- Born: March 18, 1900 Paris, France
- Died: October 15, 1972 (aged 72)
- Education: Massachusetts Institute of Technology (BS, MS, PhD)
- Known for: Air pollution research and advocacy
- Scientific career
- Fields: Chemical engineering, air pollution control
- Workplaces: University at Buffalo, University of Virginia, Air Pollution Foundation of Los Angeles

= Lauren B. Hitchcock =

Chemical engineer

Lauren Blakely Hitchcock (March 18, 1900 – October 15, 1972) was a chemical engineer and early opponent of air pollution.

Hitchcock was born in Paris to Frank Lauren Hitchcock, a mathematician and physicist, and Margaret Johnson Blakely, and was raised in Belmont, Massachusetts. He received his undergraduate (1920), master's (1927), and doctorate degree (1933) from Massachusetts Institute of Technology. He taught at the University of Virginia from 1928 to 1935 and then moved into private industry.

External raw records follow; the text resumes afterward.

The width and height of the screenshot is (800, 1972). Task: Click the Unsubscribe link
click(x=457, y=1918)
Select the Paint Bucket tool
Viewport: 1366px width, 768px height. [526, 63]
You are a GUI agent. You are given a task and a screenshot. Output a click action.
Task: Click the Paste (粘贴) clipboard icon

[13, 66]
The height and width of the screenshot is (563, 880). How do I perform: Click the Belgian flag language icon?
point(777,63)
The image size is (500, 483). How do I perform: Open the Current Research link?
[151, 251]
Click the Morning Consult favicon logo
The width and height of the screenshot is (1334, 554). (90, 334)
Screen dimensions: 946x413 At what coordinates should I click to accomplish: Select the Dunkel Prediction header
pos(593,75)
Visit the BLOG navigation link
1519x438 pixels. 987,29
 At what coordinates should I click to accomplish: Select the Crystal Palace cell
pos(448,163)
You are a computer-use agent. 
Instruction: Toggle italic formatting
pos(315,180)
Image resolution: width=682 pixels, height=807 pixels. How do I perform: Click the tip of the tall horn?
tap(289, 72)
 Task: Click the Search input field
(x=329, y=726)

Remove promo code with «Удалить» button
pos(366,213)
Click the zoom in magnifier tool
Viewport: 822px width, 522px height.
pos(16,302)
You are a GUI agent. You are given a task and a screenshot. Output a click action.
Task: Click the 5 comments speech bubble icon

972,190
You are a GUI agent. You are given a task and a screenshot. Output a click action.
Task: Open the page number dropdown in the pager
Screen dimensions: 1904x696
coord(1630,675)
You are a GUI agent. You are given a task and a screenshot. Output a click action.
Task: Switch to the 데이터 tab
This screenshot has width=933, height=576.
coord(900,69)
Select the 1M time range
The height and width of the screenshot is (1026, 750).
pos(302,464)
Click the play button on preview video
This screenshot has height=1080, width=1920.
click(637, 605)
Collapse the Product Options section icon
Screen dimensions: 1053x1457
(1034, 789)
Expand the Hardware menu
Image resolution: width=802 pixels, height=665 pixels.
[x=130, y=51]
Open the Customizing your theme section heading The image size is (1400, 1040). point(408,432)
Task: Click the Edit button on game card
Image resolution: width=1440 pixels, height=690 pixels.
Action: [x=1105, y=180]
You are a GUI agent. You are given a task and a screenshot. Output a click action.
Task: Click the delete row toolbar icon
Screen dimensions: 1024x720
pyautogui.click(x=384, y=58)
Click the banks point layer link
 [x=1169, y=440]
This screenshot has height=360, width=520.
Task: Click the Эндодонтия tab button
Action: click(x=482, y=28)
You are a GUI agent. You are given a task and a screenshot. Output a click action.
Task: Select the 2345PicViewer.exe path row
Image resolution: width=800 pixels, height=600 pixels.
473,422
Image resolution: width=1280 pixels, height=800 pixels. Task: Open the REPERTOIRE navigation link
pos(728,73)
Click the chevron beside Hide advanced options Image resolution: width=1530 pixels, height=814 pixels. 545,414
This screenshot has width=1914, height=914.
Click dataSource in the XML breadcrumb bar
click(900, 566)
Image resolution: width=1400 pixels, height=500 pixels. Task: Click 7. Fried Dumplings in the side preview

Hitchcock became president of the Southern California Air Pollution Foundation (APF) in 1954, which had been formed to fight smog. Hitchcock identified automobile exhaust and backyard incinerators as the cause and advised that significant steps would be needed--comparable to wartime efforts--to fight the problem in a meaningful way. In 1963, Hitchcock was appointed to the faculty at University at Buffalo, where his work papers are now archived.